14 de dez de 2009

Assassino não é só quem mata, é também quem manda matar

Homofoia
Assassino de homossexual ainda não foi preso nem identificado pela polícia 
A vítima mais recente, Sabrina Drummond, foi enterrada ontem.


Marcela Mendes
marcelamendes@ma.dabr.com.br

 


Em clima de indignação, por parte de familiares e amigos, foi velado e enterrado ontem o copo de Daniel da Conceição, 40 anos, a travesti Sabrina Dummond, presidente da Associação das Travestis e das Transexuais do Maranhão (Atrama). O assassino da travesti ainda não foi preso nem identificado, mas acredita-se que a motivação do crime tenha sido homofobia.
Durante o velório de Sabrina, os amigos demonstraram estar muito indignados com o assassinato. “Tudo isso é revoltante. Ela estava trabalhando e foi assassinada brutalmente”, desabafou a travesti Andressa Sheron, amiga de Sabrina e secretária da Atrama. Ela continuou comentando que o crime bárbaro não pode ficar impune. “Esse não pode ser mais um caso que vai cair no esquecimento e ficar sem solução. Esse assassino é um perigo para as travestis e para toda a sociedade”.

A afirmação de Andressa foi confirmada por Airton Ferreira, representante da Secretaria de Direitos Humanos, que estava presente no velório. Ele lembrou que do ano de 2000 a 2009 foram registrados 31 homicídios de gays, lésbicas, bissexuais, travestis e transexuais em São Luís, mas apenas um foi solucionado. “Com certeza um número bem maior de crimes foi realizado contra essas categorias, mas muitas vezes as famílias negam essa situação e nos deixam de mãos e pés atados”, lembrou Airton Ferreira, que também participa do Grupo Gaivota.

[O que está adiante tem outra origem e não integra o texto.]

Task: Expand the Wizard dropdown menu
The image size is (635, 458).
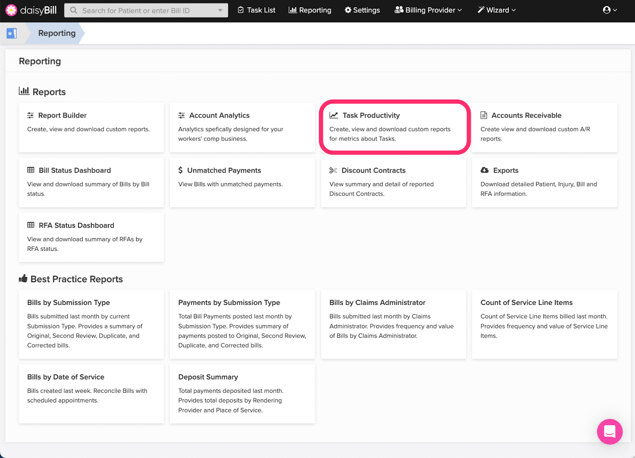Action: (x=496, y=10)
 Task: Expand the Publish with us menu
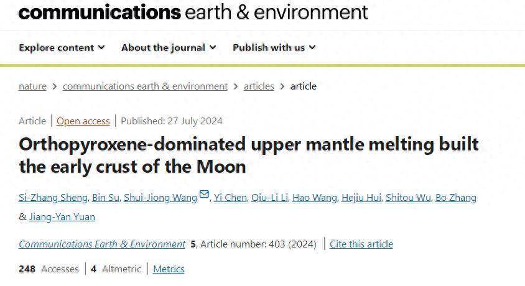pos(274,48)
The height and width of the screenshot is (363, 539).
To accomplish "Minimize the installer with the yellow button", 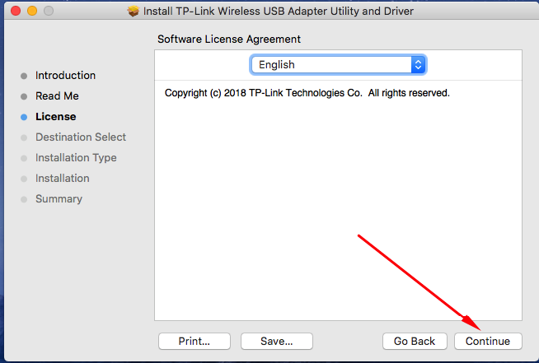I will pos(32,12).
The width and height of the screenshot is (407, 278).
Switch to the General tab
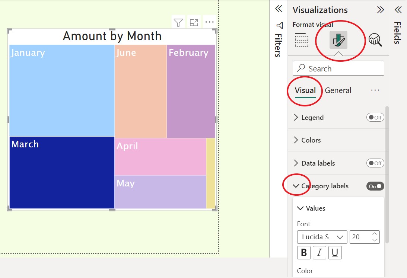point(338,90)
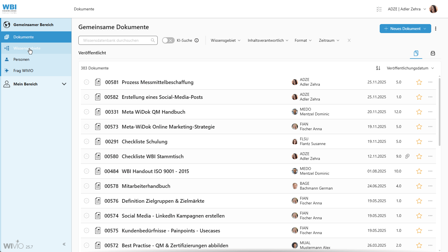Open document WBI Handout ISO 9001 - 2015
The image size is (448, 252).
(x=155, y=171)
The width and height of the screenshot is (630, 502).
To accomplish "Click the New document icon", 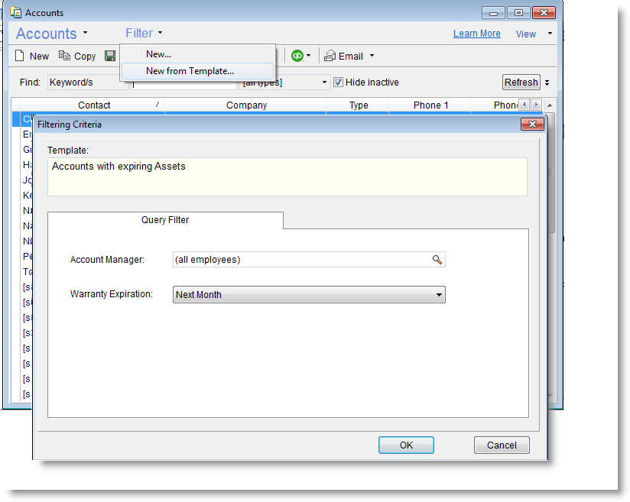I will point(21,56).
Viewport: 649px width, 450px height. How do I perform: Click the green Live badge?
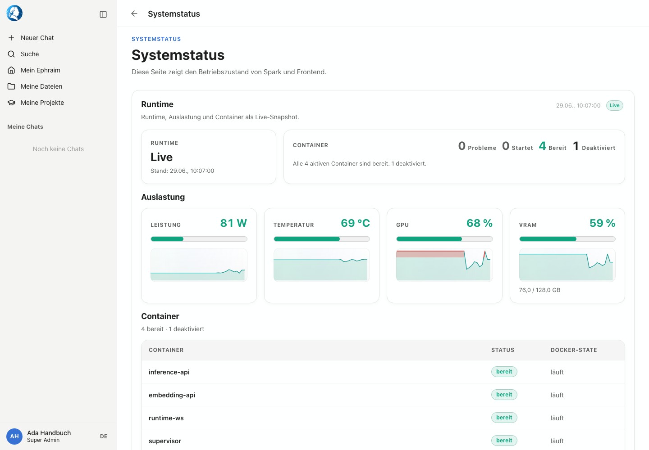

Amigo de Sabrina na Atrama, Carlos Garcia destacou que além dos muitos casos de homicídios, os travestis sofrem violências diariamente. “Esse é um problema muito frequente. Estamos em uma luta diária e precisamos conquistar resultados positivos”. A presidente do Grupo Lésbico do Maranhão (Lema), Leda Rego, compartilha da opinião de Carlos. “Não quero ver esse como mais um caso. Vamos buscar soluções”.
Na condição de presidente da Atrama, Sabrina estava organizando uma programação para o Dia de Visibilidade Trans, que será comemorado no próximo dia 29 de janeiro. Os amigos afirmaram que manterão a programação e ainda prevêem outras manifestações. “Ainda esse ano vamos fazer uma mobilização contra o assassinato da Sabrina e outros casos”, confirmou Andressa.
O velório foi realizado durante toda a manhã e início da tarde de ontem na sede da Escola de Samba Flor do Samba e o enterro ocorreu às 16h no cemitério Residencial Paraíso, na Vila Embratel.